22nm Finfet May Extend Intel’s Two Year Lead In Process.

Intel has a two year lead in process technology over the rest of the semiconductor industry and could get further ahead if yields are satisfactory on its finfet-based 22nm process due for introduction later this year, said Mike Bryant, CTO of Future Horizons, at last week’s IFS 2011.

Intel has been shipping 32nm in volume since 2009, said Bryant, “while the others are only just getting into volume production.”

TSMC has issued its 28nm design kits but, said Bryant: “This tends to happen a year ahead of full production’.

“If Intel’s 22nm process yields well,” reckoned Bryant, “then they will move further ahead.”

This is what is giving Intel CEO Paul Otellini the confidence to say, earlier this week: “Our job is to make sure that we can out-perform, out-battery, and out-compatibility the ARM guys on Win 8 tablets.”

Intel has always suffered in competitiveness with ARM for two reasons: ARM is multi-sourced and inexpensive; ARM uses less power.

If finfet 22nm eliminates the second of these disadvantages, then Intel will have a powerful argument to persuade OEMs to use x86 in tablets.

That’s in default of using the powerful argument of MDF, which the US FTC has told Intel not to use any more.

Other prizes for Intel, if it can crack 22nm finfets, are that processors might get to 4GHz, and Apple may use Intel for foundry to get an advantage over Android competitors.

If that happens, one wonders:

Would Intel be so keen to get Apple’s foundry business that it would manufacture ARM processors?

Or:

Would Apple be so keen to get Intel’s 22nm finfet process that it would use x86 in iPads?

 


Comments

5 comments

  1. Great story Robert

  2. I agree with Scunnerous. There was a story about 6 months ago that Intel presented a mobile Atom concept design to a major cell phone chipset company. Apparently, when the power analysis foil was shown, the CTO leaned back and laughed so hard he broke the conference room chair, falling over backwards. Needless to say Intel’s presentation suffered the same fate.

  3. Emphasis on the ‘might’ !!! 🙂
    But they’re both obsolete in 2 generations of Moore’s Law anyway.

  4. Yes indeed, Scunnerous, there’ve always been two ways of looking at these process stratagems like high-k. low-k, SiGe etc – one way is that they’re technological advances improving the product; the other is that they’re acts of desperation to keep delivering products which show some improvement over the previous generation but not the traditional threesome of more density, less power and higher performance. Is 22nm finfet a technical advance or an act of desperation? The proof of the pudding will be in the eating but, as Mike Bryant points out, fully depleted SOI (FD-SOI) on SOI wafers – the approach of IBM, AMD, GloFo and ST – might prove to be a better bet than 22nm finfet.

  5. I find it funny that Intel talks of “out-compatibility” in a market where they have no current presence… compatible with what?

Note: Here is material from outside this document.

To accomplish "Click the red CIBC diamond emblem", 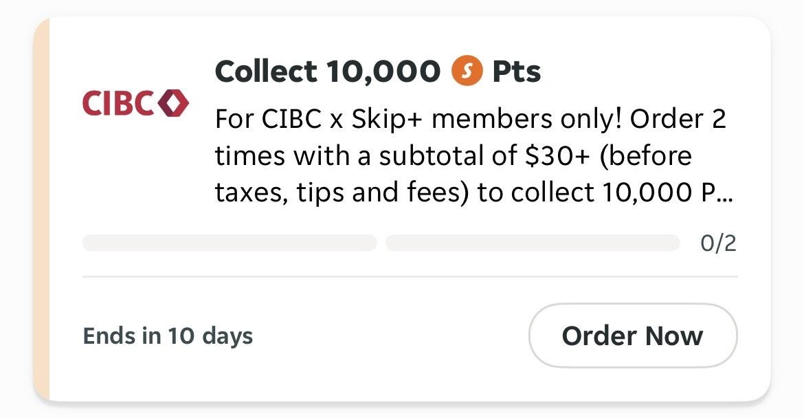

Have they been asleep for the past 10 years? And as I’ve said before, isn’t it a bit of a confession that they need 22nm Finfet to out-compete current mobile devices at 45nm and 32nm?
    Can they really come up with a home-brewed multi-faceted SoC based on x86 which has the flexibility to hit the market points of all the flavors of mobile chips with embedded ARM? Maybe I’m missing something here but I don’t see how – their whole business model just doesn’t fit. There’s also nothing to proprietarize here.
    It almost seems that it hasn’t yet sunk in with Intel that the CPU doesn’t matter anymore as long as it does its job reasonably efficiently along with all the other bits in a mobile SoC. A CPU is no a longer a mystery – it’s just another embedded plugin module with known, documented parameters and an affordable licence fee. Not to over-simplify of course, but the trick is more in the integration.
    Tick-Tock-Tick-Tock…. Doink.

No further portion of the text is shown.